━━━ Material provided ━━━

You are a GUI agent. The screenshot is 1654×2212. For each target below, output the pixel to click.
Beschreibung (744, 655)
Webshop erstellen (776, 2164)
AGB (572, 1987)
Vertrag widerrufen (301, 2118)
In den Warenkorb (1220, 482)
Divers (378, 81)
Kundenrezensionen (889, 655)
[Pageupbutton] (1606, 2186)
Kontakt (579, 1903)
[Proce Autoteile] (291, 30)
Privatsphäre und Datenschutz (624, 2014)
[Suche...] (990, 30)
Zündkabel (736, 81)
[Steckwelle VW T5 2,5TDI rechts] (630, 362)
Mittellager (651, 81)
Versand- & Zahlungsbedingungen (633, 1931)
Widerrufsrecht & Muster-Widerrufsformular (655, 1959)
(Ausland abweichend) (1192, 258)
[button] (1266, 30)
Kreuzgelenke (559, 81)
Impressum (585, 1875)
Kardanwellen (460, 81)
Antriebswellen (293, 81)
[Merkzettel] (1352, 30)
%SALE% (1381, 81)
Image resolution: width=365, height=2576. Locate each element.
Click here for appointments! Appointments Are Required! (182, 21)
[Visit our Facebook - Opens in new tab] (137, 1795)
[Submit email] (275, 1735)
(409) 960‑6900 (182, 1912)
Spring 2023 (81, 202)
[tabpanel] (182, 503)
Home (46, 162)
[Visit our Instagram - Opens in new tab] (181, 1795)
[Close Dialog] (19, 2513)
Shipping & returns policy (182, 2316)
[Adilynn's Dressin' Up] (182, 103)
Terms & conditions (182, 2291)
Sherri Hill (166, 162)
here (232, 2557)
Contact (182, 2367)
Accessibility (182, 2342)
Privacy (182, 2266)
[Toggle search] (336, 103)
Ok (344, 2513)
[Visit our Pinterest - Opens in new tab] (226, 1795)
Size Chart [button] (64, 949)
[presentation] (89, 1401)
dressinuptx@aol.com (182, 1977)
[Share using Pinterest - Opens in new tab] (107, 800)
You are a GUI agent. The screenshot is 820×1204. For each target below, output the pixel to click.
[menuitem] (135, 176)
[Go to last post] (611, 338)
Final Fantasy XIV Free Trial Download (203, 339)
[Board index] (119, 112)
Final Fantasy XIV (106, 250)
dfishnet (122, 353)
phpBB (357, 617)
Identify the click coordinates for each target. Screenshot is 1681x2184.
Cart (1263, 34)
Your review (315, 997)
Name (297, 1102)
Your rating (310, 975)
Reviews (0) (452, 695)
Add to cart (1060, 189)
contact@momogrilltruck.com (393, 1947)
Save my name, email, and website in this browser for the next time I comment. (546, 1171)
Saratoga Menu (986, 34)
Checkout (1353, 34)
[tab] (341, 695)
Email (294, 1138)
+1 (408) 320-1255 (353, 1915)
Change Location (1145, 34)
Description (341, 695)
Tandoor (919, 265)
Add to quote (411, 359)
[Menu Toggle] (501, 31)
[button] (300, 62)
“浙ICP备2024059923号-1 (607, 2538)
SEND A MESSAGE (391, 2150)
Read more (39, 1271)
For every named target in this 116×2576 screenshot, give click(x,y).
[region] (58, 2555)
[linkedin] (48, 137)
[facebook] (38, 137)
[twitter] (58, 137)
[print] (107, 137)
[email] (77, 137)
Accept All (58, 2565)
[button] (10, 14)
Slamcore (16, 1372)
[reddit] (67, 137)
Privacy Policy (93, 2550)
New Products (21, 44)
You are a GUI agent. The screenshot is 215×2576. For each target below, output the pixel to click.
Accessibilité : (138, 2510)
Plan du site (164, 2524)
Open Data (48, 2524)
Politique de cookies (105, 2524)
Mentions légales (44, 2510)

━━━

- _Aim of the exercise_
Return the span of lines in the data above that opens at the line with "Shipping & returns policy (182, 2316)" and closes at the line with "dfishnet (122, 353)", exactly, ends included, nothing else.

- _Answer for this exercise_
Shipping & returns policy (182, 2316)
[Adilynn's Dressin' Up] (182, 103)
Terms & conditions (182, 2291)
Sherri Hill (166, 162)
here (232, 2557)
Contact (182, 2367)
Accessibility (182, 2342)
Privacy (182, 2266)
[Toggle search] (336, 103)
Ok (344, 2513)
[Visit our Pinterest - Opens in new tab] (226, 1795)
Size Chart [button] (64, 949)
[presentation] (89, 1401)
dressinuptx@aol.com (182, 1977)
[Share using Pinterest - Opens in new tab] (107, 800)
You are a GUI agent. The screenshot is 820×1204. For each target below, output the pixel to click.
[menuitem] (135, 176)
[Go to last post] (611, 338)
Final Fantasy XIV Free Trial Download (203, 339)
[Board index] (119, 112)
Final Fantasy XIV (106, 250)
dfishnet (122, 353)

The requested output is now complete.